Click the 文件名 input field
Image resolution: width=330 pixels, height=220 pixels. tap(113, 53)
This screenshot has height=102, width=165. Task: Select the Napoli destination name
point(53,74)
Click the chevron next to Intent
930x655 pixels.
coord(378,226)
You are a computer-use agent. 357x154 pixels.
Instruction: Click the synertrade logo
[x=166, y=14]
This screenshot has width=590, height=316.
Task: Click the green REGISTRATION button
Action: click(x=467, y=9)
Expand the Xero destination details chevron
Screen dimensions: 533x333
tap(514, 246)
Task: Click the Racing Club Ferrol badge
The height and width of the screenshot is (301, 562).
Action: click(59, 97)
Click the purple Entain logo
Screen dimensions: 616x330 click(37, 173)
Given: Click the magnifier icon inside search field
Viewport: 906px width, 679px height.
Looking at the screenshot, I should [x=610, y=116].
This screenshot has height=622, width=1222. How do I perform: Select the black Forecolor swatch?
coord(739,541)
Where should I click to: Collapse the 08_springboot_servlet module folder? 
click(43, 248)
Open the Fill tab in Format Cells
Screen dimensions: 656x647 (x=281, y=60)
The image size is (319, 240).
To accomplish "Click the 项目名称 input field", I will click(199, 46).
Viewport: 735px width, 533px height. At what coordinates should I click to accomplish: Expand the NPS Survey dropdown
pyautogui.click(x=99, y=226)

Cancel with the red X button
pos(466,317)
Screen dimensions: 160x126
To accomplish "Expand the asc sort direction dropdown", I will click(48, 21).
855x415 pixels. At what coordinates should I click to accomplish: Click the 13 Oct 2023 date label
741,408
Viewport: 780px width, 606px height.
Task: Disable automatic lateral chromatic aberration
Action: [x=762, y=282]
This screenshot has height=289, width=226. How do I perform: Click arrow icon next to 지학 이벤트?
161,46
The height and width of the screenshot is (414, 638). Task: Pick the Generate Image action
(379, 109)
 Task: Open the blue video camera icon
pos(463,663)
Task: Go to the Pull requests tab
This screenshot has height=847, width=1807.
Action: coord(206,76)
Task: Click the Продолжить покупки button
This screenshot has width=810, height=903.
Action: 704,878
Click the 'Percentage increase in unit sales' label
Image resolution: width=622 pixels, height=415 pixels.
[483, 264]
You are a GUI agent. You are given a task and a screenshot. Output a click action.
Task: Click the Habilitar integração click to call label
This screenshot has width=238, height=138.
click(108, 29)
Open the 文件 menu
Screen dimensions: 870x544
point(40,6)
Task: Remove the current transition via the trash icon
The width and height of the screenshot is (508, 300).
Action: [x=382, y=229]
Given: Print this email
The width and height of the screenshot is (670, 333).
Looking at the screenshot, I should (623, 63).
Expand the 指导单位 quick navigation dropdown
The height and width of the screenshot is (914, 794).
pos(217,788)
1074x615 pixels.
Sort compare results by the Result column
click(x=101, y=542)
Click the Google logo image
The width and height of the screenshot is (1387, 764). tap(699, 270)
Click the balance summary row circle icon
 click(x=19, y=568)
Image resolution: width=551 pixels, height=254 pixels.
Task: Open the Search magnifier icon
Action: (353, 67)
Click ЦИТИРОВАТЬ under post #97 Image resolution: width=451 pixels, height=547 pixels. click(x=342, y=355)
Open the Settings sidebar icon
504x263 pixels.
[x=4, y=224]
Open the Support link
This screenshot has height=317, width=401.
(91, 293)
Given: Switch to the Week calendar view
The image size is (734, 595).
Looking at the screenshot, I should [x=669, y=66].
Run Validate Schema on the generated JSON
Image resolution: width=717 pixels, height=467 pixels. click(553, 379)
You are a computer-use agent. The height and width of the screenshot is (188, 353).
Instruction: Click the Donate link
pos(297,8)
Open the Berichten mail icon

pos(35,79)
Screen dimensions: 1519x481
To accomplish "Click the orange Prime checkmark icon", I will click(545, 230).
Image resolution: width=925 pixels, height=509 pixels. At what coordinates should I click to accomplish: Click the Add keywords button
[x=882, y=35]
◆ ◆ ◆
◆ Exercise objective
Retype, exactly and in full, the listing from its first line to the one holding "You are a computer-use agent. 357x154 pixels.", both included.

◆ Answer below
Click the 文件名 input field
Image resolution: width=330 pixels, height=220 pixels. tap(113, 53)
This screenshot has height=102, width=165. Task: Select the Napoli destination name
point(53,74)
Click the chevron next to Intent
930x655 pixels.
coord(378,226)
You are a computer-use agent. 357x154 pixels.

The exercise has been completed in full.